Some time ago I wrote about a teenager I know and her younger sister who deserved her own story. This is my belated first attempt.
In the past few years she stopped being the mischievous, daring, shy, passionate little girl I knew and became a calmly determined, sweetly poised young lady. She’s still all of those other characteristics too, of course. It’s an achievement I’m still hoping for.
At her age I would have detested being called “young lady” — even now it makes me feel a cringe. It’s one of language’s oddities that society has turned this compliment into an insult. In the kindest and most respectful way the term fits her.
Simply, internally, I think of it as poise. The more complex description sounds exhausting, but never looks so.
Looking at ease when standing and sitting up right. Lounging when appropriate, but never slouching. Leading and guiding a conversation. Genuine, outward cheerfulness. Confident intelligence. Graceful even when slashing fruit with a samurai sword in a video game.
Poise can’t ever be completely learned. It’s one of those qualities you have or you don’t. Maybe, though, that’s just to excuse my failing attempts.
That’s the acknowledgement that came to me while watching Downton Abbey’s season 5 premier.
I suspect that even the show’s creators are shocked at its popularity. Masterpiece isn’t a young start-up treading new ground in TV viewing. They’re the stodgy neighbor talking about “when I was a kid,” but with an unpredictable ability to knowledgeably comment on current fashions. To be fair, Masterpiece and PBS are really more aging hippies than signing their lease at a nursing home.
I don’t care for the show’s melodramatic story lines, but I will still eschew all other distractions in order to spend my Sunday evening watching it. It’s tradition. I even plan dinner to match. Watching this fictional mirror of a distant time that isn’t is interesting. We might even — in some future episode or season — hear a character mention TV as a crazy new invention. Have you heard? Impossible!
Dining, rather than eating, is a frequent yet never common activity on the show. It makes me feel rather a slumpy, slobby, flob. Last Sunday I ate my dinner in courses, starting with roasted tomato soup and wild rice. I made soup because I wanted to feel like a lady.
Eating soup is about as close as I can get to that level of poise. Grazing the spoon away from you isn’t any more difficult than scooping it toward you, though it appears exceedingly affected in the States. I’d go hungry trying to balance a pea on the back tines of a fork or eating scrambled eggs with a fork and knife because of this same bizarre polished balancing act.
My own attempt at being a lady barely lasted the night. By the time I was eating the last of the leftovers I was very strictly back to being me. Even if I could learn to sit away from the chair back or be a good conversationalist (even more implausible) it still isn’t natural. There is something true in my earlier statement about poise being unteachable.

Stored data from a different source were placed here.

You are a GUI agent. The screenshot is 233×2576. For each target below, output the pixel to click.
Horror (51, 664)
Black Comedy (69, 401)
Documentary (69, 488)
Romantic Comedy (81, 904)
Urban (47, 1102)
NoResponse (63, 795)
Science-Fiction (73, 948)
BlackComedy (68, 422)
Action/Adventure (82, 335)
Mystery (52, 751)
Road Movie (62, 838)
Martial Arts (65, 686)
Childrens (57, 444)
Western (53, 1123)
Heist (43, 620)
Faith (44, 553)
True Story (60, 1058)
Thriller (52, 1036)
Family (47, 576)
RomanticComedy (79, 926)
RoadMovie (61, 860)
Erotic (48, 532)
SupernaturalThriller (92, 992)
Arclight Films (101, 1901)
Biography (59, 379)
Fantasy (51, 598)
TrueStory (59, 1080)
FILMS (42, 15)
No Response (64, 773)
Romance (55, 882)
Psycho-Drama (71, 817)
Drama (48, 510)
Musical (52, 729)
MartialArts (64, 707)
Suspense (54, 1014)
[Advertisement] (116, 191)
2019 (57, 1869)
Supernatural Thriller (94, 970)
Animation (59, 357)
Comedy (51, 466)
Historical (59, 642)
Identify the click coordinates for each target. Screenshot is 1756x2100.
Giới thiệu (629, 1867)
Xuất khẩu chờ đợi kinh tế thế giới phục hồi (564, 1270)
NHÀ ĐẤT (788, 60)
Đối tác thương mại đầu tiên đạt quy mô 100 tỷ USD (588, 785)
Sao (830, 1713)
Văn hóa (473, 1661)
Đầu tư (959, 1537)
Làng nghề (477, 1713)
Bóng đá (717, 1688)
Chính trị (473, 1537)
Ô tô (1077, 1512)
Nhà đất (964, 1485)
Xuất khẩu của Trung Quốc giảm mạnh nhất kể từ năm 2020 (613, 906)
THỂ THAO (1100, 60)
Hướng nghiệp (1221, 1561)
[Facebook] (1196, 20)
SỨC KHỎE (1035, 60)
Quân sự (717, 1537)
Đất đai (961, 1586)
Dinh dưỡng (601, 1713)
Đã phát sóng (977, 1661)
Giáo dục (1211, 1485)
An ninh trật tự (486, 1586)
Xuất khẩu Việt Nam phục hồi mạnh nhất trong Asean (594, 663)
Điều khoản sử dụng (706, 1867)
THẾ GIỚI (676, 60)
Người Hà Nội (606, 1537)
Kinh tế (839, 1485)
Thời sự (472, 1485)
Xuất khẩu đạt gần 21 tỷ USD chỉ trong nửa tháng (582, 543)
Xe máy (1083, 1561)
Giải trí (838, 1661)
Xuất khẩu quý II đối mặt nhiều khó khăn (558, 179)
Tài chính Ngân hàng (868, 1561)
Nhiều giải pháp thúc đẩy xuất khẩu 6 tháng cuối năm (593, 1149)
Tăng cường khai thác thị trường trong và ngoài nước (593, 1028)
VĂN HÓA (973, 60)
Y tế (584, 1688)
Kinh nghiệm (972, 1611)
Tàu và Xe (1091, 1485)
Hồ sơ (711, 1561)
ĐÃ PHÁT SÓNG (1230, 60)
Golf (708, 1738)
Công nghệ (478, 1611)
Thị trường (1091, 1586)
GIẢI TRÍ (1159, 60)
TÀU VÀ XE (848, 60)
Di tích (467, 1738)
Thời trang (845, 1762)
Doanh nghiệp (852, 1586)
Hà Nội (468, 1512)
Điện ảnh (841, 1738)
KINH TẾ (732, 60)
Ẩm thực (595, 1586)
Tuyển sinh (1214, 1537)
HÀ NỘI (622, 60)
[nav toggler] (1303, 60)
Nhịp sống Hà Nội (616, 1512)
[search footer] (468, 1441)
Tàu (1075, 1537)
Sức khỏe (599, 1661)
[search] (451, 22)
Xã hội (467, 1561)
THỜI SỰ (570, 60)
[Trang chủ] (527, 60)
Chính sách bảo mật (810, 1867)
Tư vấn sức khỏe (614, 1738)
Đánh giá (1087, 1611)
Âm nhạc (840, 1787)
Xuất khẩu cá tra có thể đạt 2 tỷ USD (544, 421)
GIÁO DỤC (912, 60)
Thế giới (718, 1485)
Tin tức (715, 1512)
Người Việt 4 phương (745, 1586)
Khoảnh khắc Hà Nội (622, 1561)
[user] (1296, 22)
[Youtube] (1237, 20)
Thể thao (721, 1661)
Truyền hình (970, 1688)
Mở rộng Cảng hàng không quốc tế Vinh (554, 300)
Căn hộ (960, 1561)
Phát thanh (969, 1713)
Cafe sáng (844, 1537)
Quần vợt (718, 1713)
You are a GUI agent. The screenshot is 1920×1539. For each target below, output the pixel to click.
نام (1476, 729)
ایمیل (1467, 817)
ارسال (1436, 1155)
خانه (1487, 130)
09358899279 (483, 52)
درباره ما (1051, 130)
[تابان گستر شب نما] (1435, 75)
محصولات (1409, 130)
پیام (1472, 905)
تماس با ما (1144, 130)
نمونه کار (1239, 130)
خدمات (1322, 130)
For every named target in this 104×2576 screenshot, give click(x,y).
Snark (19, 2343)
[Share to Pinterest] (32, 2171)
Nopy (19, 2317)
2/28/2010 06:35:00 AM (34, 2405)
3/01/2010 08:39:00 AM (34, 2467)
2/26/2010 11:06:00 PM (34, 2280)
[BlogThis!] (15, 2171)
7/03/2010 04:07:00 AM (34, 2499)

Cora Crawley, Countess of Grantham would never hump her shoulders over the table, shoveling up spoonfuls of soup while reading a book. It might be acceptable to read the newspaper or the morning post at the table during the informal breakfast, but they will sit up straight while doing so.
Not even late Lady Sybil would dare to be less of a lady. And she wore pants. If I was asked this is the character I would say most reminds me of the young lady I used to think of as a little girl. The unflinching devil-may-care propriety and strength and laughing good humor and kindness is mirrored in real life in her.
In a very modern way, obviously. Please, she is a teenager living in 2015.